Format the entries below as a JSON list of strings with one string per line, leaving out any blank lines.

_TASK INPUTS_.
■ ■ ■ ■

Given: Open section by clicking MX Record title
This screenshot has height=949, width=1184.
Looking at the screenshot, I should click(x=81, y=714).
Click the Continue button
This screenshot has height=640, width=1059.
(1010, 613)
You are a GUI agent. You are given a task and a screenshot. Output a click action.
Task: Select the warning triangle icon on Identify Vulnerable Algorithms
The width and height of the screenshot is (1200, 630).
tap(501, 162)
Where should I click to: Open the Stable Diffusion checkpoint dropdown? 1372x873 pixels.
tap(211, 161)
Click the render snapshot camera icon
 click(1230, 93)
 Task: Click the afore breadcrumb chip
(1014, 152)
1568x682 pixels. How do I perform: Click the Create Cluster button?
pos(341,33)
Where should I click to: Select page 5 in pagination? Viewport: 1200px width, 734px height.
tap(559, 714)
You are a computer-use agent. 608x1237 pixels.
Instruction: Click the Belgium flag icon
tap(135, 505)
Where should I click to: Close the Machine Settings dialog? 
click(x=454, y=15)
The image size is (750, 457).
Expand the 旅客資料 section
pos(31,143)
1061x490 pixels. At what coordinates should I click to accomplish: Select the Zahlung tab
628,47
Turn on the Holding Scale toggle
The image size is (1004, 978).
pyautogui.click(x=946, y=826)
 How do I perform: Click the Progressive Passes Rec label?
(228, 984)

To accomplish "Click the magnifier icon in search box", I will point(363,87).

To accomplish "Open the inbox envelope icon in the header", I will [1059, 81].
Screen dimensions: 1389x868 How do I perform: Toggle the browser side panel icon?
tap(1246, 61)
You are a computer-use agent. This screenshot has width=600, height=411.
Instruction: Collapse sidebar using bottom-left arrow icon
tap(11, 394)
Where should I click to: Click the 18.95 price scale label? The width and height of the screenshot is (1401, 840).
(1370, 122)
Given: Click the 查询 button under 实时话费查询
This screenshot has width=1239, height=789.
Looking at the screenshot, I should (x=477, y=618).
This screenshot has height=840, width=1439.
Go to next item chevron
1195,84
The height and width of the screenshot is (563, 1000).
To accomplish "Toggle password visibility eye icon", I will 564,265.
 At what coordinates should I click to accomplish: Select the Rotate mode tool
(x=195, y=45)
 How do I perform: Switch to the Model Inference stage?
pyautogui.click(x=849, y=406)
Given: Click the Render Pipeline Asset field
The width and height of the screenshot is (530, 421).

■ ■ ■ ■

_ANSWER TO THE EXERCISE_.
[
  "Given: Open section by clicking MX Record title",
  "This screenshot has height=949, width=1184.",
  "Looking at the screenshot, I should click(x=81, y=714).",
  "Click the Continue button",
  "This screenshot has height=640, width=1059.",
  "(1010, 613)",
  "You are a GUI agent. You are given a task and a screenshot. Output a click action.",
  "Task: Select the warning triangle icon on Identify Vulnerable Algorithms",
  "The width and height of the screenshot is (1200, 630).",
  "tap(501, 162)",
  "Where should I click to: Open the Stable Diffusion checkpoint dropdown? 1372x873 pixels.",
  "tap(211, 161)",
  "Click the render snapshot camera icon",
  " click(1230, 93)",
  " Task: Click the afore breadcrumb chip",
  "(1014, 152)",
  "1568x682 pixels. How do I perform: Click the Create Cluster button?",
  "pos(341,33)",
  "Where should I click to: Select page 5 in pagination? Viewport: 1200px width, 734px height.",
  "tap(559, 714)",
  "You are a computer-use agent. 608x1237 pixels.",
  "Instruction: Click the Belgium flag icon",
  "tap(135, 505)",
  "Where should I click to: Close the Machine Settings dialog? ",
  "click(x=454, y=15)",
  "The image size is (750, 457).",
  "Expand the 旅客資料 section",
  "pos(31,143)",
  "1061x490 pixels. At what coordinates should I click to accomplish: Select the Zahlung tab",
  "628,47",
  "Turn on the Holding Scale toggle",
  "The image size is (1004, 978).",
  "pyautogui.click(x=946, y=826)",
  " How do I perform: Click the Progressive Passes Rec label?",
  "(228, 984)",
  "To accomplish \"Click the magnifier icon in search box\", I will point(363,87).",
  "To accomplish \"Open the inbox envelope icon in the header\", I will [1059, 81].",
  "Screen dimensions: 1389x868 How do I perform: Toggle the browser side panel icon?",
  "tap(1246, 61)",
  "You are a computer-use agent. This screenshot has width=600, height=411.",
  "Instruction: Collapse sidebar using bottom-left arrow icon",
  "tap(11, 394)",
  "Where should I click to: Click the 18.95 price scale label? The width and height of the screenshot is (1401, 840).",
  "(1370, 122)",
  "Given: Click the 查询 button under 实时话费查询",
  "This screenshot has width=1239, height=789.",
  "Looking at the screenshot, I should (x=477, y=618).",
  "This screenshot has height=840, width=1439.",
  "Go to next item chevron",
  "1195,84",
  "The height and width of the screenshot is (563, 1000).",
  "To accomplish \"Toggle password visibility eye icon\", I will 564,265.",
  " At what coordinates should I click to accomplish: Select the Rotate mode tool",
  "(x=195, y=45)",
  " How do I perform: Switch to the Model Inference stage?",
  "pyautogui.click(x=849, y=406)",
  "Given: Click the Render Pipeline Asset field",
  "The width and height of the screenshot is (530, 421)."
]